> [GIVEN REQUEST A]: Retype the rows below exactly as they appear, starting with the first row and ending with the line that contains "coordinates (52, 106).".

> [SOURCE PASSAGE]:

---

Rabbit gumbo is a Cajun specialty. Spicy and smoked with hardwood, rabbit gumbo, a dish you’ll want to have during the winters.
You’ll need the whole rabbit, dismantled in serving-size cuts. You should have the hindquarters, foreleg, and the saddle cut in half. You’ll also need to make a roux, although you can also use jar roux if you don’t have the time. Using a long list of vegetables, hot spices, pork sausage, ham, and more, cooking this gumbo takes about two and a half hours. But the wait is worth it!
- 1 small onion, chopped
- 1 small green pepper, chopped
- 1/4 cup canola oil
- 1 dressed rabbit (about 3 pounds), cut into pieces
- 1/2 pound smoked sausage, halved and cut into 1/4-inch slices
- 1 teaspoon salt
- 1/2 teaspoon dried thyme
- 1/4 teaspoon pepper
- 1/4 teaspoon cayenne pepper
- 1/2 cup sliced okra
- Hot cooked rice
- In a Dutch oven, saute onion and green pepper in oil until tender. Add rabbit and enough water to cover. Cover and simmer for 1-1/2 to 2 hours or until meat is very tender.
Add the sausage, salt, thyme, pepper and cayenne. Simmer, uncovered, for 15-20 minutes. Remove rabbit. When cool enough to handle, remove meat from bones; discard bones. Cut meat into bite-size pieces; return to pan. Stir in okra; bring to a boil. Serve in bowls over rice.
This is a hearty dish, but we guarantee that just one bowl will not satisfy you.
Jambalaya is one of Louisiana’s best culinary creations and typically involves smoked meat or sausages. You’ll find Creole or Cajun variations of the recipe with different ingredients. But if you have a specific recipe you love, you could incorporate rabbit meat instead of the other meat and adjust your cooking times.

---

> [MATERIALS PROVIDED]:
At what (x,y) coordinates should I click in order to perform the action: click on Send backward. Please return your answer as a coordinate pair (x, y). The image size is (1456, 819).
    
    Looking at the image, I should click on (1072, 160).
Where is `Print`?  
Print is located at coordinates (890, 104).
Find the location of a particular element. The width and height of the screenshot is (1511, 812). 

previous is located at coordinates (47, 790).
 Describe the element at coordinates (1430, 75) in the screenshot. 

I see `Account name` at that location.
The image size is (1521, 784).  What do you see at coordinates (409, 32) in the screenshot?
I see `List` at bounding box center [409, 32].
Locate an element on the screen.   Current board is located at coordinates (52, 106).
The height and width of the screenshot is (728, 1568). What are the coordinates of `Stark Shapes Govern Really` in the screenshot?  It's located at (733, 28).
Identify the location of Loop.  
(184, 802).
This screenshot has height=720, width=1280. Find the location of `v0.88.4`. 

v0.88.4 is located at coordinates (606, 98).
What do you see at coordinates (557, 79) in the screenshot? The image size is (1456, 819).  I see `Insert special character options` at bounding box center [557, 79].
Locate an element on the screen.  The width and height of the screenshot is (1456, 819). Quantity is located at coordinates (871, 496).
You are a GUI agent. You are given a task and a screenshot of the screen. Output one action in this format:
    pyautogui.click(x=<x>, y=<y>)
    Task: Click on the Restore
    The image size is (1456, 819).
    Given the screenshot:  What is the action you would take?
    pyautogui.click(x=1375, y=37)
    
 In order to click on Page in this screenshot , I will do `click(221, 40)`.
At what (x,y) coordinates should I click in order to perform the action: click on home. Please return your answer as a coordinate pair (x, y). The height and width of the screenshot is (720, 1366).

---

> [GIVEN REQUEST B]: Copy exactly the part of the rabbit gumbo text that begins with the words "- 1 small onion, chopped" and ends with "bowls over rice.".

> [CORRECT RESPONSE A]:
At what (x,y) coordinates should I click in order to perform the action: click on Send backward. Please return your answer as a coordinate pair (x, y). The image size is (1456, 819).
    
    Looking at the image, I should click on (1072, 160).
Where is `Print`?  
Print is located at coordinates (890, 104).
Find the location of a particular element. The width and height of the screenshot is (1511, 812). 

previous is located at coordinates (47, 790).
 Describe the element at coordinates (1430, 75) in the screenshot. 

I see `Account name` at that location.
The image size is (1521, 784).  What do you see at coordinates (409, 32) in the screenshot?
I see `List` at bounding box center [409, 32].
Locate an element on the screen.   Current board is located at coordinates (52, 106).

> [CORRECT RESPONSE B]:
- 1 small onion, chopped
- 1 small green pepper, chopped
- 1/4 cup canola oil
- 1 dressed rabbit (about 3 pounds), cut into pieces
- 1/2 pound smoked sausage, halved and cut into 1/4-inch slices
- 1 teaspoon salt
- 1/2 teaspoon dried thyme
- 1/4 teaspoon pepper
- 1/4 teaspoon cayenne pepper
- 1/2 cup sliced okra
- Hot cooked rice
- In a Dutch oven, saute onion and green pepper in oil until tender. Add rabbit and enough water to cover. Cover and simmer for 1-1/2 to 2 hours or until meat is very tender.
Add the sausage, salt, thyme, pepper and cayenne. Simmer, uncovered, for 15-20 minutes. Remove rabbit. When cool enough to handle, remove meat from bones; discard bones. Cut meat into bite-size pieces; return to pan. Stir in okra; bring to a boil. Serve in bowls over rice.